(Collected data entries)
++++++++++

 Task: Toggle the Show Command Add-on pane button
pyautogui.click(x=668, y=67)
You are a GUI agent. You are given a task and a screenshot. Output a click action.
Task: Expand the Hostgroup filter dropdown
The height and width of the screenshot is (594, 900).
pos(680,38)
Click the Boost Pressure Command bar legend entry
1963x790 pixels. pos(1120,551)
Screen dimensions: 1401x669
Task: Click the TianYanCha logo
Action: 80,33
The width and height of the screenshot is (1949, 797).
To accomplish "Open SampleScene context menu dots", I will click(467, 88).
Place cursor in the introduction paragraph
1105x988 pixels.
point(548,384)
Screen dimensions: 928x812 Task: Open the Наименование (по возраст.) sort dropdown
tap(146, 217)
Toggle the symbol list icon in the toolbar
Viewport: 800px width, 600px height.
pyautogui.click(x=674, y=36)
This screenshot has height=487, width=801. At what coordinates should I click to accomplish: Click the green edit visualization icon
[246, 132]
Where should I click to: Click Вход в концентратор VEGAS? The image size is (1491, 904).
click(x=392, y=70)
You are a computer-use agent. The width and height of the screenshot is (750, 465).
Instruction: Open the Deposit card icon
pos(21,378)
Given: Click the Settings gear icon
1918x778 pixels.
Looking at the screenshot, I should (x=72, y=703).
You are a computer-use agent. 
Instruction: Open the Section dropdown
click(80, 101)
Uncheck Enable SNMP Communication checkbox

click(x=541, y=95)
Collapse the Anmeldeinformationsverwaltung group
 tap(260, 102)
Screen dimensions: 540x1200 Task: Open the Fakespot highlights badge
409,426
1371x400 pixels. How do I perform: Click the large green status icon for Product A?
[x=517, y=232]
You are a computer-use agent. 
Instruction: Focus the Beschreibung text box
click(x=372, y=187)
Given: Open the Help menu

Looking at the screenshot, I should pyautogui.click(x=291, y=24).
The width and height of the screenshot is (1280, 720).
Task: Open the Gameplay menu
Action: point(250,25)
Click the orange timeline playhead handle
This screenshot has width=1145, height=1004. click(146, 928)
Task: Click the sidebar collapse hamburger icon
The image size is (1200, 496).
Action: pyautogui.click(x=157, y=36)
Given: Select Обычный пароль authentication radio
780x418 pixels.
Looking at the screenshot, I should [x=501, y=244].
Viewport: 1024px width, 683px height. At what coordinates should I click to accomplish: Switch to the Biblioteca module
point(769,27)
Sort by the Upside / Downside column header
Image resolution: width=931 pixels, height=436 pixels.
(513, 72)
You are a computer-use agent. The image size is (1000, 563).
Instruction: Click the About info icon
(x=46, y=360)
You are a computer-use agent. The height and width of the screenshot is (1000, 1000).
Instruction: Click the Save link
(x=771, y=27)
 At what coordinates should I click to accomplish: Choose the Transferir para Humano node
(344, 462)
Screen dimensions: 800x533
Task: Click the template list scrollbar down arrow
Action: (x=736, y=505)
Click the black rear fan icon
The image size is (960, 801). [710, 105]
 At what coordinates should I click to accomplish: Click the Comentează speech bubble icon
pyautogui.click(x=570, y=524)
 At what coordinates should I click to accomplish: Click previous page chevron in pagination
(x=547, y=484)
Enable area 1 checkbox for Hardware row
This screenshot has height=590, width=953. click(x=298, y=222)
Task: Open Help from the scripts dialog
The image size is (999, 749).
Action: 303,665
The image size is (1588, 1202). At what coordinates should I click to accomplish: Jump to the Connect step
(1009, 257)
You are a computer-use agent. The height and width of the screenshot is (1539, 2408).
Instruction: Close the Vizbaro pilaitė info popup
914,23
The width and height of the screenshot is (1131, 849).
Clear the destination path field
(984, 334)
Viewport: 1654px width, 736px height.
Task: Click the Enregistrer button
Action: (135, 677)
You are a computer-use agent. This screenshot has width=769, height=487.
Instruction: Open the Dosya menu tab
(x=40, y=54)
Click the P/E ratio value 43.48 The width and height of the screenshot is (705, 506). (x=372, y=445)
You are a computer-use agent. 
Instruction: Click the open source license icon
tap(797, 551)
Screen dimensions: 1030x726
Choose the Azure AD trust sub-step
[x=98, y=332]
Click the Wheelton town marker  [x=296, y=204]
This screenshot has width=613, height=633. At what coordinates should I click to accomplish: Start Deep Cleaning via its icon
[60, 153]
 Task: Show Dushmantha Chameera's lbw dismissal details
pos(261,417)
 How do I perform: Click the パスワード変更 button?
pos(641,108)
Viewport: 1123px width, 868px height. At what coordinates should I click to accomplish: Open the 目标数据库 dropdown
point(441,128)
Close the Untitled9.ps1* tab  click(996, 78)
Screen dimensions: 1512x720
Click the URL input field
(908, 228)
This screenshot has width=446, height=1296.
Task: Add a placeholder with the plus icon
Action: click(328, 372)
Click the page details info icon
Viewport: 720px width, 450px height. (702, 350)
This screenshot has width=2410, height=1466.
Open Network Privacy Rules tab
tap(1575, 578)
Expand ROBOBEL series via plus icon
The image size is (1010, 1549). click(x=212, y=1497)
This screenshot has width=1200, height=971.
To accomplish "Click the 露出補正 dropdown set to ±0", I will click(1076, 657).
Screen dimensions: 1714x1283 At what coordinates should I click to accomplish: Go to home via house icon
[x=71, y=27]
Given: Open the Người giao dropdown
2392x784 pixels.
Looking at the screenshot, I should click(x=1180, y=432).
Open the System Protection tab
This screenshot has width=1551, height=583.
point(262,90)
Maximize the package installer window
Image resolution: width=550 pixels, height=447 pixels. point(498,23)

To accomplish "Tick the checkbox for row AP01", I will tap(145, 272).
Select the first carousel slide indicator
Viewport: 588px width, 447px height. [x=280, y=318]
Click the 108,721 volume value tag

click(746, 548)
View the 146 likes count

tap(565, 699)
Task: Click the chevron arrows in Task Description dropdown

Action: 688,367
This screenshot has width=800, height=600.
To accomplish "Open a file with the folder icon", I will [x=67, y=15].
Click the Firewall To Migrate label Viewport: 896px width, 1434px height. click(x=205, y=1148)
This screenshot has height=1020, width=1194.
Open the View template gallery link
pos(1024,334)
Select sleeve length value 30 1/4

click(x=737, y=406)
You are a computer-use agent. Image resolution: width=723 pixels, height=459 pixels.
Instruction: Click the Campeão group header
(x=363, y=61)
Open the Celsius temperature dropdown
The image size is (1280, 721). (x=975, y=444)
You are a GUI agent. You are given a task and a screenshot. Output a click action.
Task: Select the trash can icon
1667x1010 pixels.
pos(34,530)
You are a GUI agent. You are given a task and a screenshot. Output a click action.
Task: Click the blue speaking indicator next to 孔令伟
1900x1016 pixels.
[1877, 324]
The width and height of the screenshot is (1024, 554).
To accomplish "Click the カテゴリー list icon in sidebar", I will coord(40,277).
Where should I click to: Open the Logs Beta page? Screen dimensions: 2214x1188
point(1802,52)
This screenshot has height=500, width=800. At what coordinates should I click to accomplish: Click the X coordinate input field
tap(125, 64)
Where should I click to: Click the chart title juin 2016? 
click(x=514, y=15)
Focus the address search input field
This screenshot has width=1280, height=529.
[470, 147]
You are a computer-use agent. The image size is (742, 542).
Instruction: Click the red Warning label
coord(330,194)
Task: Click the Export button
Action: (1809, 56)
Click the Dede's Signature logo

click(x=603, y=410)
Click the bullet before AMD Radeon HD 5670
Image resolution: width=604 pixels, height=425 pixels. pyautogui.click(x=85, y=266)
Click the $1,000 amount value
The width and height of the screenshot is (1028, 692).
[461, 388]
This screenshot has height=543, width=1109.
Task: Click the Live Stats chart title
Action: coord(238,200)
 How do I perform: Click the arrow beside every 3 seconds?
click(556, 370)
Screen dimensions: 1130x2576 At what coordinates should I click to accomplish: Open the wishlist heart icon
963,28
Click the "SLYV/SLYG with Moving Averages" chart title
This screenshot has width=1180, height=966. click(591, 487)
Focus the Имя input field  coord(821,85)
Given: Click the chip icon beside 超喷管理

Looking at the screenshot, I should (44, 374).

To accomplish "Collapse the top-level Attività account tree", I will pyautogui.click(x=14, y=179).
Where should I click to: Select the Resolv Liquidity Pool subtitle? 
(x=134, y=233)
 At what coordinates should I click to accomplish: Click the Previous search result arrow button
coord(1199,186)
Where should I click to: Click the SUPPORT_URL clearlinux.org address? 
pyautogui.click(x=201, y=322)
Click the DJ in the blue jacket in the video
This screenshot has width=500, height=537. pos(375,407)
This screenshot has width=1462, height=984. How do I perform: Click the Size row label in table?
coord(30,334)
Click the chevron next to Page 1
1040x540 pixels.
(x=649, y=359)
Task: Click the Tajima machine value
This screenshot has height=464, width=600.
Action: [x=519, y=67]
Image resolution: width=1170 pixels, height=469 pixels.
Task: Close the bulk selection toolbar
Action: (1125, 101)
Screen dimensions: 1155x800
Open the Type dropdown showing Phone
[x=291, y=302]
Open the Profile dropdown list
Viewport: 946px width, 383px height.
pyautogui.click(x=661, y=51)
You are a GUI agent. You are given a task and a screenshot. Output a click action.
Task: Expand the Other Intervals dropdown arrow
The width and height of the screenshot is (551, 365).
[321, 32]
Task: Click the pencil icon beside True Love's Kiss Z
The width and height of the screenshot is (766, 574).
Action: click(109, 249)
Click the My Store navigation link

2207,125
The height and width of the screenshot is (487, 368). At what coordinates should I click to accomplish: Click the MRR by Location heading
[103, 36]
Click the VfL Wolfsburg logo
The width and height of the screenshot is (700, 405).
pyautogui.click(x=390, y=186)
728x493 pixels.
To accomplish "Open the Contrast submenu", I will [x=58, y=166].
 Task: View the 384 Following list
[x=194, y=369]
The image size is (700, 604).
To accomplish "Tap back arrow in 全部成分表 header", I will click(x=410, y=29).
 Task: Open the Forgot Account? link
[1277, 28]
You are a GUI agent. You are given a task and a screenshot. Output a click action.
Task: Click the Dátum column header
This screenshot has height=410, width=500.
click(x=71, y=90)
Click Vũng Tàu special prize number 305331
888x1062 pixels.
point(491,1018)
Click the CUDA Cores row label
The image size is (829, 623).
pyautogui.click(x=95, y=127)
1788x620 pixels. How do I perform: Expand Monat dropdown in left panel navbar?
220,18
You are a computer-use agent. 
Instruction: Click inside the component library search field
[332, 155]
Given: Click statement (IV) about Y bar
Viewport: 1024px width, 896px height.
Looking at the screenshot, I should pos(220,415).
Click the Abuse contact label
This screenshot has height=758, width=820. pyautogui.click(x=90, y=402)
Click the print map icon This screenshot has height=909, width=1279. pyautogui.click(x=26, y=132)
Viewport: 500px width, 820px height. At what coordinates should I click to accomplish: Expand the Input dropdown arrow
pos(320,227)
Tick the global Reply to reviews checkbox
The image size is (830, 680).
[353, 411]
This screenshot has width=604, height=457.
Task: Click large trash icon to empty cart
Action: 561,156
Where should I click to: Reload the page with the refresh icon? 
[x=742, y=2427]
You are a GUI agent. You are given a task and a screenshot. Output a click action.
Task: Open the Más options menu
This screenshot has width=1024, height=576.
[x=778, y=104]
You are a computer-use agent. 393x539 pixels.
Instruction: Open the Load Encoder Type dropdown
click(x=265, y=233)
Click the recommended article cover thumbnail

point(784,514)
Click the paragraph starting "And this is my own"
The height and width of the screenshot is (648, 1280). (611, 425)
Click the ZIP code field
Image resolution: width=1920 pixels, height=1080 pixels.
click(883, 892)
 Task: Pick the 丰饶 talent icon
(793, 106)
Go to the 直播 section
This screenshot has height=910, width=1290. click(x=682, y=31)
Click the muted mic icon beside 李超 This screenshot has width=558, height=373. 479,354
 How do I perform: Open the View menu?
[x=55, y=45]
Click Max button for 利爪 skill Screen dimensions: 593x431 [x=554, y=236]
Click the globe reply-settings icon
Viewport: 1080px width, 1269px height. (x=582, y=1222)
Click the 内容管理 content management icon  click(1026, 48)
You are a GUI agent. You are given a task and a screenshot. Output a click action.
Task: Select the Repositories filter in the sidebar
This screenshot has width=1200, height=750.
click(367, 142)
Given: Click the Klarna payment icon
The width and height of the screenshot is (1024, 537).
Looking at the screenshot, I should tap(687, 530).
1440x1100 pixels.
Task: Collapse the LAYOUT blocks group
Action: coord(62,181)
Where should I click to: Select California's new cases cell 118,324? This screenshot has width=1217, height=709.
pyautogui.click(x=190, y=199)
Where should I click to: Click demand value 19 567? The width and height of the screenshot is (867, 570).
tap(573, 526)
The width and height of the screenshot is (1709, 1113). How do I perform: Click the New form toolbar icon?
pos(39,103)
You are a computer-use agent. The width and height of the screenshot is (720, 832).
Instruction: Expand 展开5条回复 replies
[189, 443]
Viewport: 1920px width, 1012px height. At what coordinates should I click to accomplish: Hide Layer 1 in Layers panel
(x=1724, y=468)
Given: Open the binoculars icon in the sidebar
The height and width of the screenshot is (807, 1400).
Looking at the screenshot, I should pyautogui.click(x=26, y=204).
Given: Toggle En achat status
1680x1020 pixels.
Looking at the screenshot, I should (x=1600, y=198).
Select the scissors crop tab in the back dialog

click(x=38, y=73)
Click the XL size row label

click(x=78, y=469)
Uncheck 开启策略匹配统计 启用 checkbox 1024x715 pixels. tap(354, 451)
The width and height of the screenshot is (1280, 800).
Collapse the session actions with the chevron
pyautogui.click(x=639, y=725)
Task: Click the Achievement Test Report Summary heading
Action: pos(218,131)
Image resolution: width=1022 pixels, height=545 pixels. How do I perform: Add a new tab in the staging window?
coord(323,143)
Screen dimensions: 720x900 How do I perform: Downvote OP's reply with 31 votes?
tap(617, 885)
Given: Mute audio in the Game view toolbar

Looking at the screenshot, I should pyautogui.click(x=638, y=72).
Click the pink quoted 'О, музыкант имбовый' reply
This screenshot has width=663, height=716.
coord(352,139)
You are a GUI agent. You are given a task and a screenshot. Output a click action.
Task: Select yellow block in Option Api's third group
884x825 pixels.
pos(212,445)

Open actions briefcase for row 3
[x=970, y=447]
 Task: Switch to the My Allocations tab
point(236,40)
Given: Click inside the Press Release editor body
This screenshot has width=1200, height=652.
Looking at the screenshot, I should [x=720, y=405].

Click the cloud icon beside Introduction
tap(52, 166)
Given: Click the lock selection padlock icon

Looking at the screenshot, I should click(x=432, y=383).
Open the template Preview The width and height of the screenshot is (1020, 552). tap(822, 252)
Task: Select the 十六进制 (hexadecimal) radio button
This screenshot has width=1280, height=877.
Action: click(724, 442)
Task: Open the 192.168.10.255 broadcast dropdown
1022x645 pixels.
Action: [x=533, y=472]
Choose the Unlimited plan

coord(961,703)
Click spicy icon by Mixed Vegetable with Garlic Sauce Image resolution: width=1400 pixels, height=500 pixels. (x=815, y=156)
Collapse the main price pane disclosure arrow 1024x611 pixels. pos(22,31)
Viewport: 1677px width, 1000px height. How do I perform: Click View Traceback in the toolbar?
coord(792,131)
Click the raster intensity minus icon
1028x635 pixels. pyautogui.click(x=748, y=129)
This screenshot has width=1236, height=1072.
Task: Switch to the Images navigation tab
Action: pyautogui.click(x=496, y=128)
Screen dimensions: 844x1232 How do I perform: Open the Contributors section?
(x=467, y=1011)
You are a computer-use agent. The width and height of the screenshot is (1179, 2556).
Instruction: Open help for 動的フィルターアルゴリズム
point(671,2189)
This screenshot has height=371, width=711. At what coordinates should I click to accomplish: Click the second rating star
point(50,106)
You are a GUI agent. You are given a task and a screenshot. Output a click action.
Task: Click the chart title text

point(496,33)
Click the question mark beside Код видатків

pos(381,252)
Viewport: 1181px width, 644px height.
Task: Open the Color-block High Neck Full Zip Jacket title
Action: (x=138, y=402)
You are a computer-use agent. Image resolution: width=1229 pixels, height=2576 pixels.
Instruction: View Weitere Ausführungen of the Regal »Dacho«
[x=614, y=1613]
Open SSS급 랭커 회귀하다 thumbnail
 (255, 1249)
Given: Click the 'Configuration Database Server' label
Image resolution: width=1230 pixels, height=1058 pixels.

++++++++++

Looking at the records above, return exactly the lines from the line with "Click the My Store navigation link" to the line with "728x493 pixels.", both ends included.

Click the My Store navigation link

2207,125
The height and width of the screenshot is (487, 368). At what coordinates should I click to accomplish: Click the MRR by Location heading
[103, 36]
Click the VfL Wolfsburg logo
The width and height of the screenshot is (700, 405).
pyautogui.click(x=390, y=186)
728x493 pixels.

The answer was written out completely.